I feel the same way, I don't feel like I picked the family, I feel like God picked them, and that He brought them to me...

Amanda said...

I would also like to highly recommend that you don't change who you are, and don't tell the birth parent what you think they want to hear. And by all means, keep your promises, if you say you're going to have an open adoption, then keep your word, no matter what.

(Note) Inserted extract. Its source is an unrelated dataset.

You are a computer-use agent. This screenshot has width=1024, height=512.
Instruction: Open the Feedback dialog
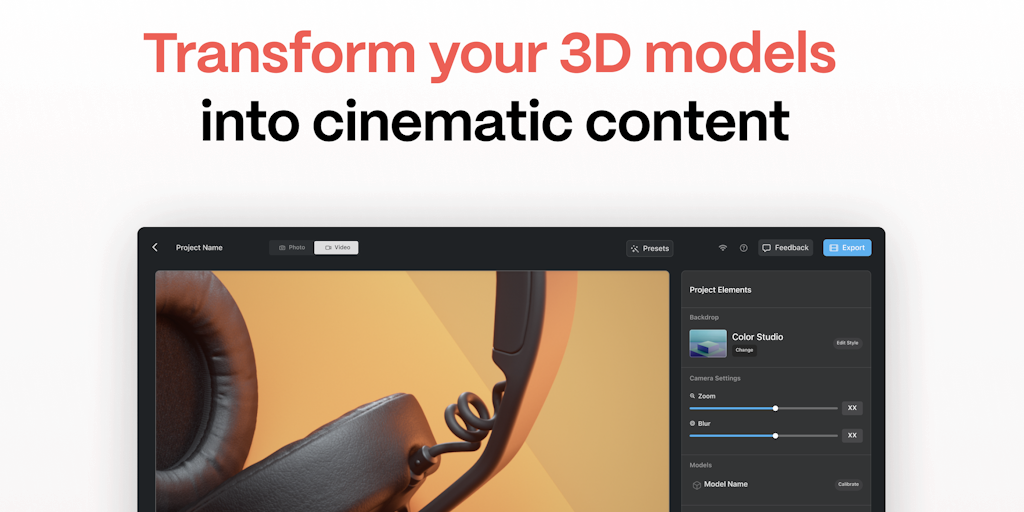(x=785, y=248)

A Life Being Lived said...

Wow...this post could trigger a post of my own. I wholeheartedly agree- I didn't look through books of profiles. Yet I didn't know my daughter's adoptive parents beforehand either. I was referred to them by a mutual friend, AFTER the mutual friend had sort of "quizzed" me about what type of parents I would be interested in, or what attributes I wanted them to have. I thought that my list was exhaustive and extensive, and low and behold, they fit them ALL. To all prospective adoptive parents, I know the wait is long, but there is a pregnant woman out there right now that is making some serious choices and decisions about a child she is carrying. I truly believe that these things are destined...once I met my daughter's parents I felt no need to seek out any others. There is no magic formula or secret password...honestly it is all about the "right fit" between the two parties. It's hard to put into words.

LisaAnne said...

And I agree too. God intervened in my adoption story. But the birthfather and I did have to choose between two couples. And the biggest thing that was important to us was that our child would be raised like we were raising our own (we have 5 boys between the two of us).

We chose a family that was not rich by societal standards, but they love each other, and have a close relationship with their extended family. He is a teacher and she stays home with our daughter. And the final factor for us that set one couple apart from the other was that they only lived 10 minutes away, so we knew our daughter would grow up having similar expereinces as her brothers. So when they meet someday, hopefully they will have some commonality of upbringing.

The other couple lived on a huge ranch in the middle of the country and our child would have had a very different upbringing. (Just as good, just different.)

But I also want to reiterate what Kelsey said. Please, above all else, be willing to include the birthmother (and/or father) in your life. Even if she says she thinks she doesn't want a completely open adoption relationship, once she has the baby, things might change. Don't be threatened. A child cannot be loved by too many people.